La Chambre des députés brésilienne invalide une manœuvre pour constituer un comité pro-Polisario

La Chambre des députés brésilienne a déclaré nulle et invalide une manœuvre pro-Polisario ourdie par des milieux hostiles au Maroc qui voulaient créer un «front parlementaire» en soutien au Polisario.

Alors que l'Initiative marocaine d’autonomie pour ses provinces du Sud vient de recueillir un soutien franc et massif au Congrès brésilien, après la signature par une majorité de députés d’une motion d’appui aux efforts entrepris par le Royaume, une riposte aussi louche que malvenue a été ourdie par ces milieux hostiles à l'intégrité territoriale du Royaume.

Sentant bien la machination, plus de quarante députés ont purement et simplement retiré leur signature de ladite manœuvre, laquelle est désormais frappée de nullité, tandis que des dizaines d’autres ont engagé les démarches juridiques internes pour retirer leur signature.

Le président de la Chambre basse du Congrès brésilien, Rodrigo Maia, a, par ailleurs, formalisé l’invalidation de cette manœuvre par le biais d’un acte officiel en date du 29 mai.

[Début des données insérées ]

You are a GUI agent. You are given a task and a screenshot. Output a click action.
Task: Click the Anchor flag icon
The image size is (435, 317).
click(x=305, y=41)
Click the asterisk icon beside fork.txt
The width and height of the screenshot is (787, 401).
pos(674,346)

Afin de mettre le Congrès brésilien à l'abri de toute éventuelle manœuvre de la sorte, M. Maia a expressément souligné que la constitution de Fronts parlementaires concernant des questions internationales doit uniquement porter sur des thèmes ayant un lien direct avec le renforcement de la législation interne du pays.

En d’autres termes, d’un point de vue juridique, toute demande de créer une quelconque initiative en faveur du Polisario sera frappée d’irrecevabilité. Le 9 mai dernier, la Chambre basse du Congrès avait adopté, à la majorité de ses membres, une motion de soutien à l'initiative marocaine d'autonomie et aux efforts du Royaume en vue de parvenir à une solution politique au différend artificiel autour du Sahara marocain.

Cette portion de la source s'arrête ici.